[Stored data entries]
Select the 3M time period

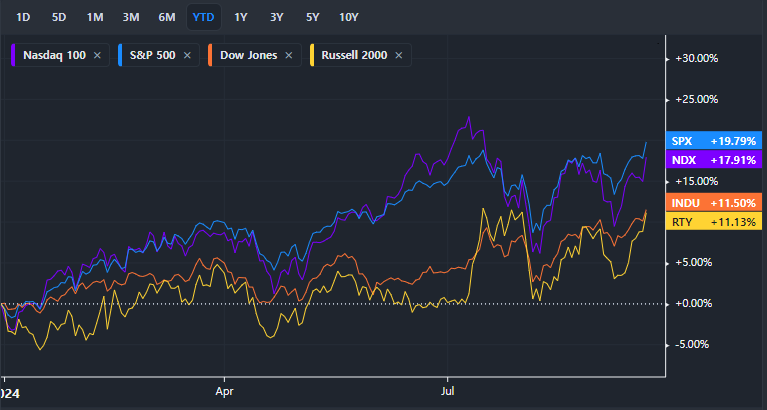pyautogui.click(x=131, y=17)
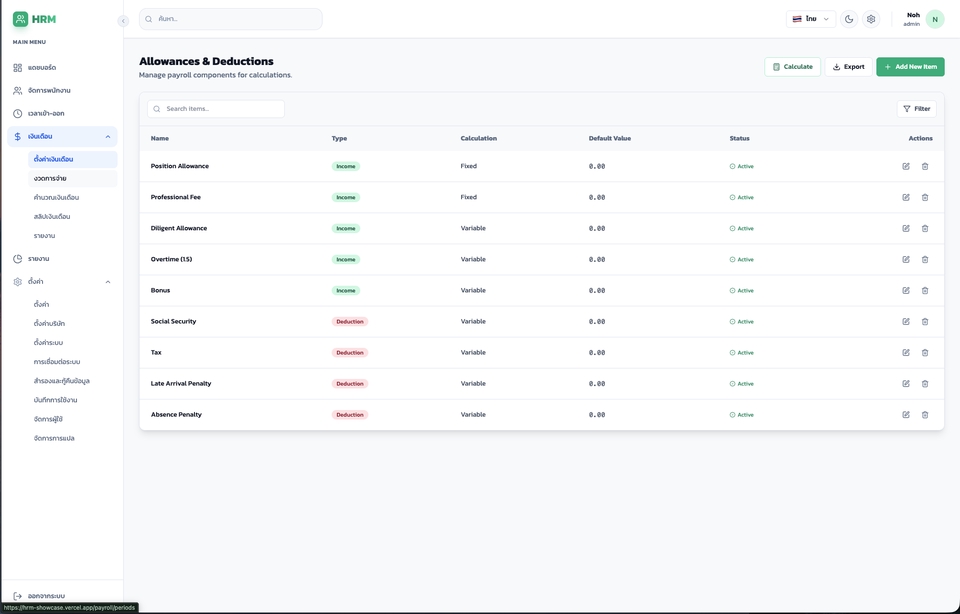Click the edit icon for Position Allowance
960x614 pixels.
(x=906, y=166)
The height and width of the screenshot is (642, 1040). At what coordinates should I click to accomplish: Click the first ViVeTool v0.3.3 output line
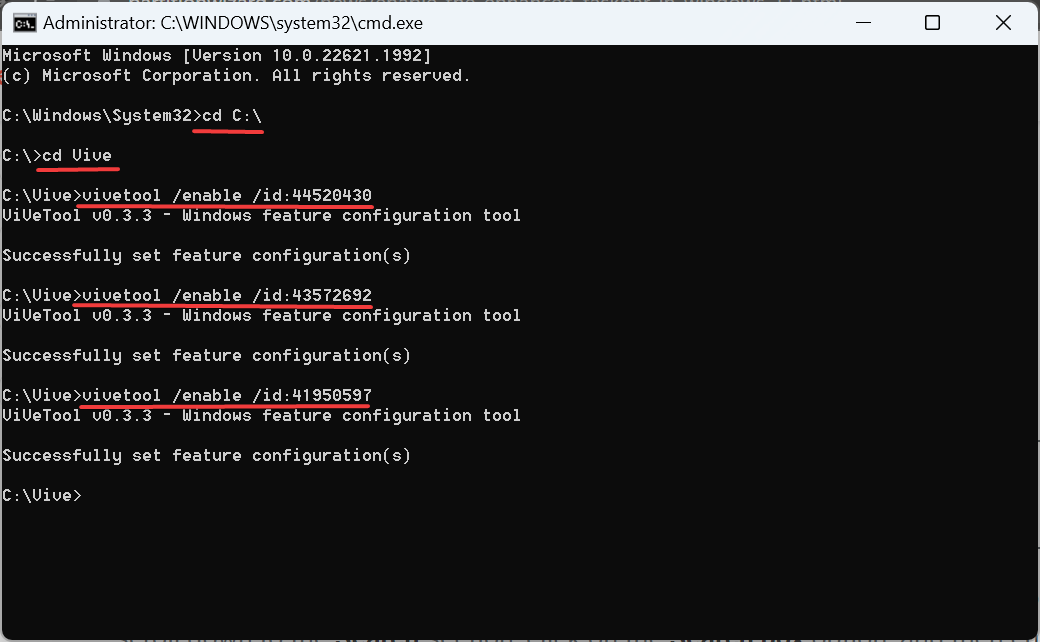(x=261, y=216)
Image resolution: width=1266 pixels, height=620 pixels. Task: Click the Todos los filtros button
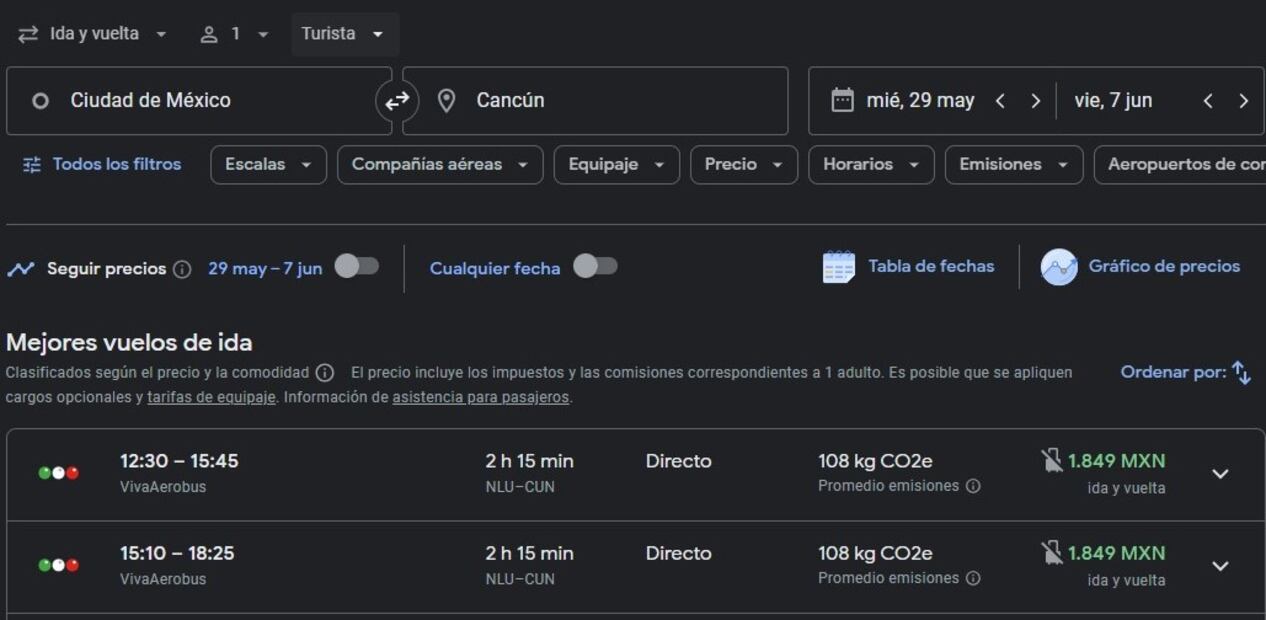pos(102,164)
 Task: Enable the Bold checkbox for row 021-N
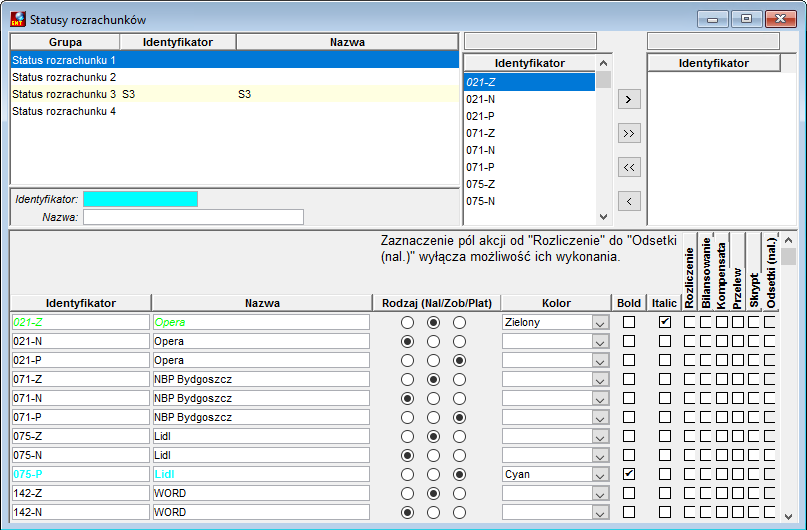click(x=629, y=341)
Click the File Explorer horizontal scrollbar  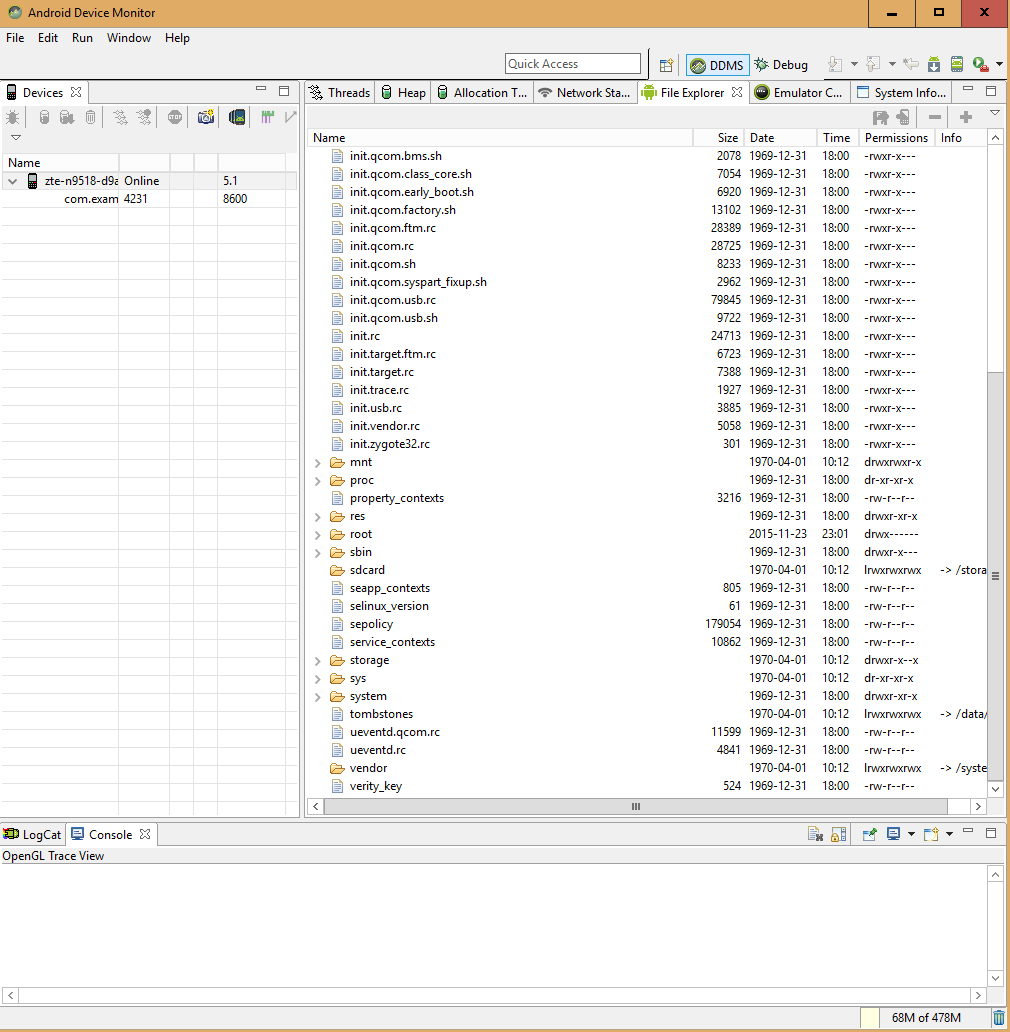tap(635, 806)
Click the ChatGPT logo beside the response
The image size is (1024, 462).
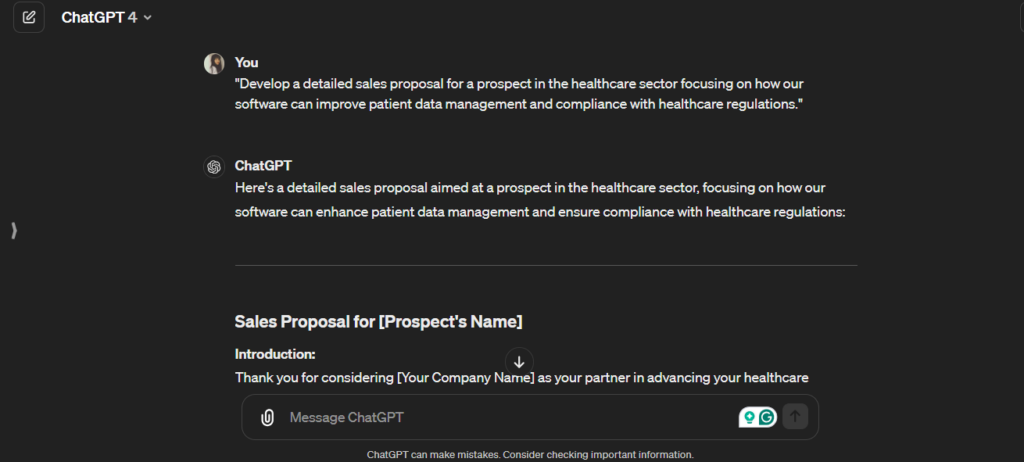(x=214, y=167)
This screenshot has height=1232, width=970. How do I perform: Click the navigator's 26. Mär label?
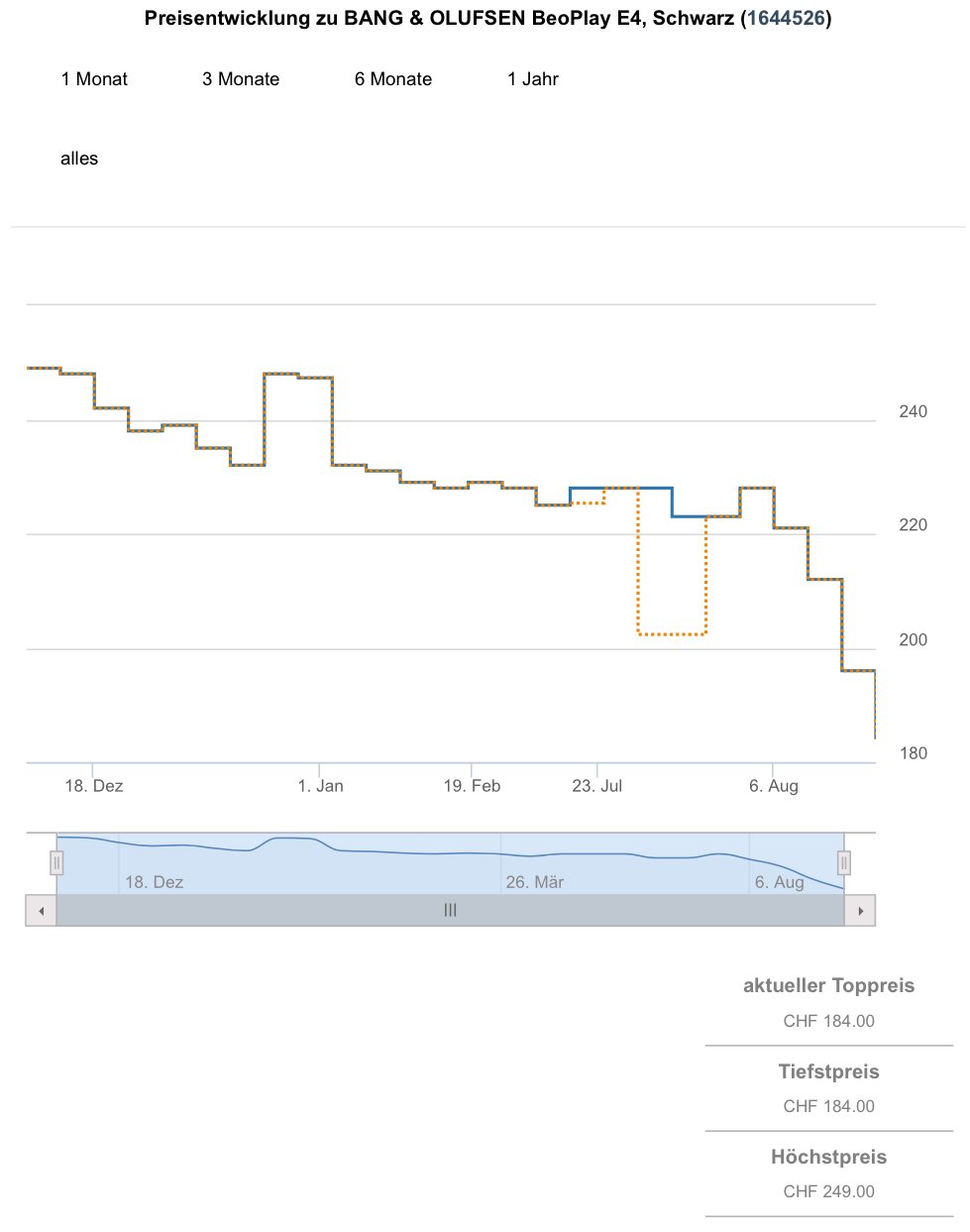pyautogui.click(x=535, y=882)
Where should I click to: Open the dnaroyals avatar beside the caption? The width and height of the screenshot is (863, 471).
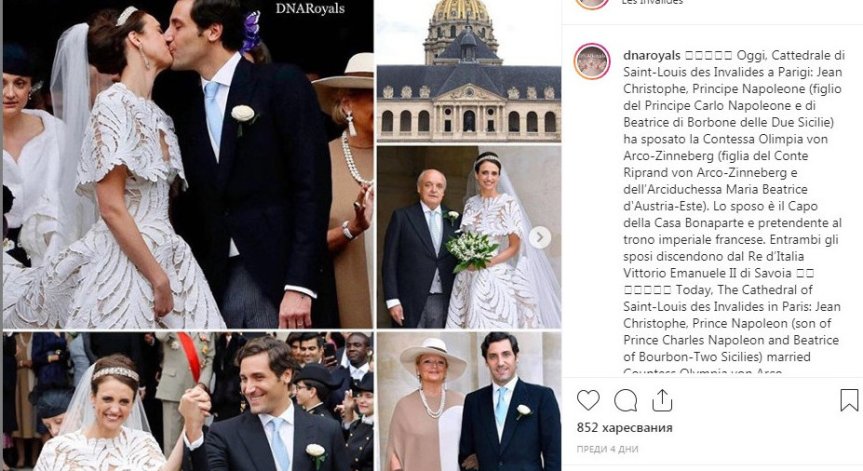point(592,61)
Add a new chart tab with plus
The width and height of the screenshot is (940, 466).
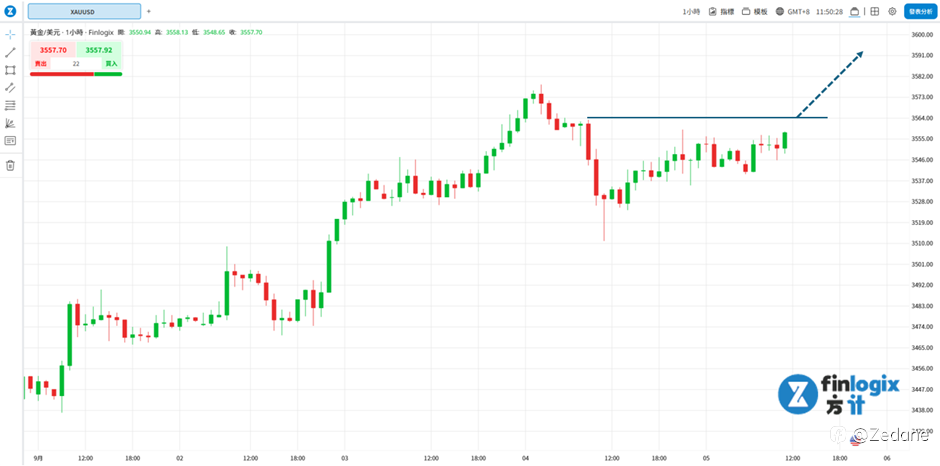149,11
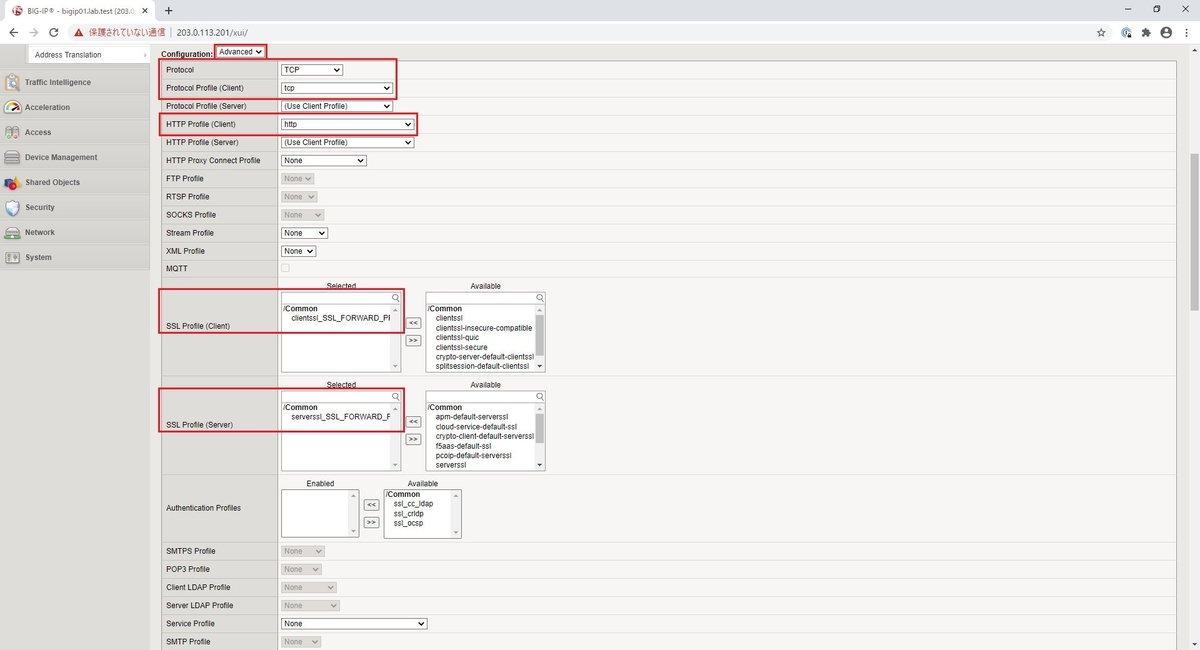
Task: Click the search magnifier above the serverssl Available list
Action: (539, 396)
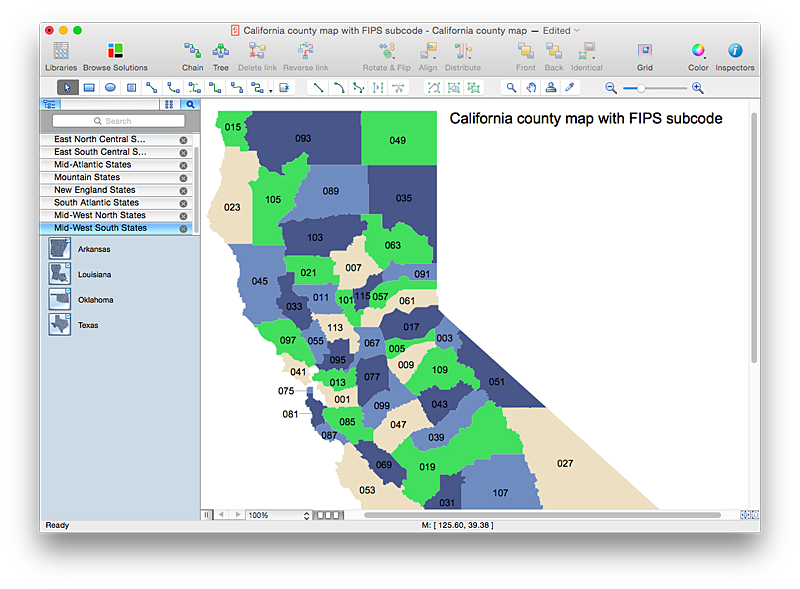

:: Work item ::
Reproduce, word for word, the lines from the one containing "The image size is (1024, 462)." through the final line above. Leave every picture out.

:: Written solution ::
The image size is (1024, 462).
(x=214, y=167)
This screenshot has height=1232, width=970. How do I perform: Click the navigator's 26. Mär label?
pyautogui.click(x=535, y=882)
Where should I click to: Open the dnaroyals avatar beside the caption? The width and height of the screenshot is (863, 471).
point(592,61)
Add a new chart tab with plus
The width and height of the screenshot is (940, 466).
149,11
Task: Click the search magnifier above the serverssl Available list
Action: (539, 396)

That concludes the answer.